El recorrido por la historia de conformación general de la ciudad es intenso, ajetreado y claramente se rastrean en él las influencias de modelos extranjeros. Buenos aires evolucionó a la par de su economía a una velocidad alarmante, tal vez como dicen , las respuestas rápidas no son siempre las más efectivas y viéndolo bien, las soluciones que en algunos lugares fueron excepcionales, no fueron lo suficientemente prácticas en su aplicación porteña, pero no hay a quién culpar, siempre hemos pensado que si a aquellos les funcionó seguro a mí también… ¿o no?. Hoy en día, puede comprobarse la europeización de la ciudad e incluso vestigios de enlaces con norte América; ¿Dónde y cómo se encuentran los lazos?, el eclecticismo que partió de querer buscar la mejor y más practica solución a cada problema y lo que esta condición le imprime a la ciudad en términos de atmosfera, movilidad, articulación y trama, es lo que mueve a decir que Buenos Aires hay que vivirla para juzgarla.

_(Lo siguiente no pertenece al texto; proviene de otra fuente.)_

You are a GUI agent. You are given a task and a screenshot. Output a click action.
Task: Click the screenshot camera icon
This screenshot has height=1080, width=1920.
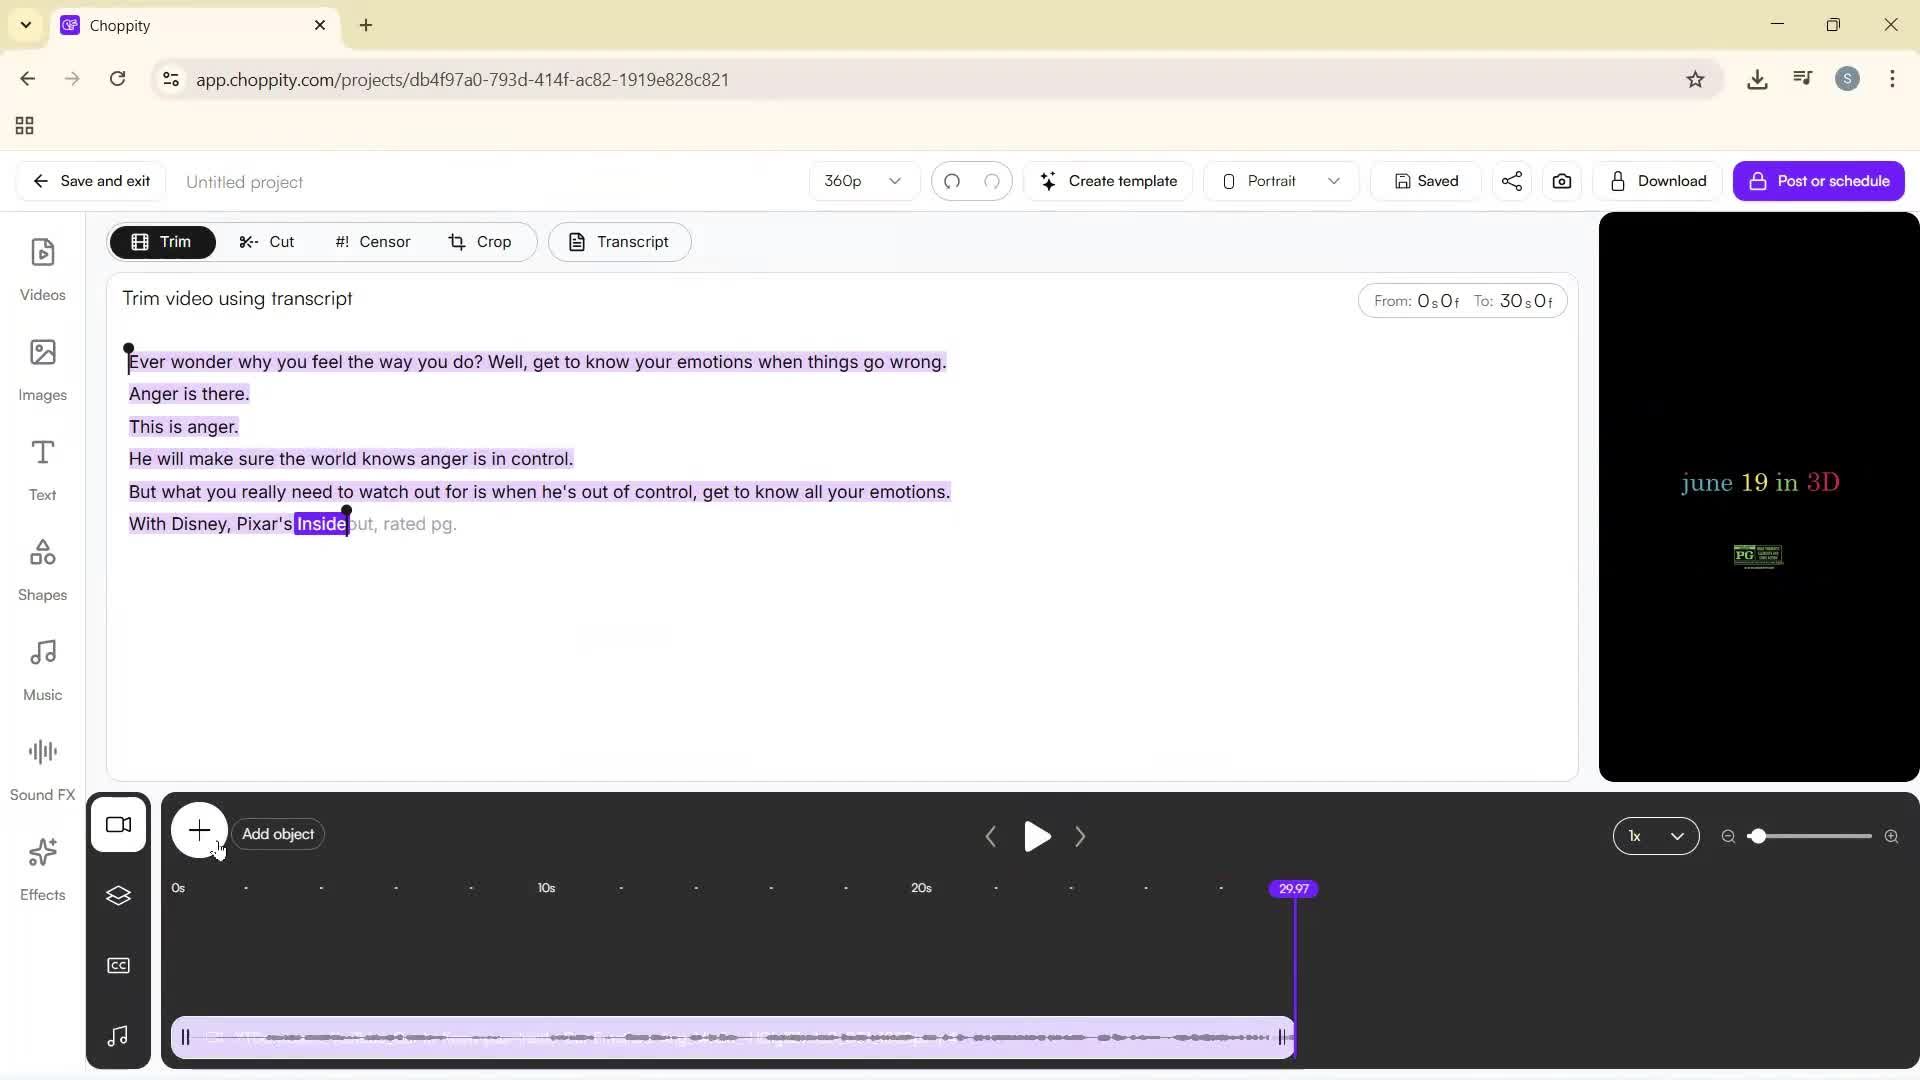coord(1562,181)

En la ciudad se encuentra una analogía pertinentemente instaurada de los modelos de configuración urbana de la mayoría de ciudades que albergaron transformaciones en el barroco Europeo. Por lo menos con algo de parís se topará al caminar por las diagonales que fluyen hacia la plaza de mayo o recorriendo los boulevard peatonales florida y Lavalle. En su modelo expansivo, existe una relación directa con la retícula sin final barcelonesa y Por otra parte, la presencia constante de parques a lo largo de la ciudad insertos con el fin de romper con la monotonía de manzanas edificadas, da cuenta de referencias en los planteamientos utopistas de las ciudades jardín, e incluso, en la puesta en marcha del Central Park en New York como escape al mar cuadriculado que compone Manhattan. En temas de movilidad, las diagonales que intentan despejar el centro a partir de llegadas directas desde la periferia, tiene su origen conceptual en los planes aplicados en Washington que después también se reflejarían en la propuesta del barón de husman para parís. La conurbación que se presentó con lo que en un principio fueron pequeños asentamientos de la periferia, habla del seguimiento de modelos de ciudad industrial develados en los poblados que se disponían alrededor de una industria específica, que para el caso argentino, tiene que ver con asuntos de agricultura y ganadería.

Buenos Aires, como cualquier urbe mundial, es el resultado de planes y accidentes propios de las demandas específicas con las que contó a lo largo de su historia; las decisiones finales llevadas a cabo, componen a la ciudad de hoy y la proyectan hacia el futuro; es en esos rasgos particulares algunas veces criticados (como por ejemplo el caso del obelisco http://www.emol.com/noticias/magazine/detalle/detallenoticias.asp?idnoticia=483215), que finalmente se instalan los sentimientos patrios y son esas maneras de aplicar lo ajeno, las que la convierten en un destino tan atractivo; porque como en muchos casos, eso que una vez se tachó de locura, utopía o fanatismo, es lo que la hace tan verde, tan grande, tan refinada, tan culturizada, tan exquisita, tan de Buenos Aires.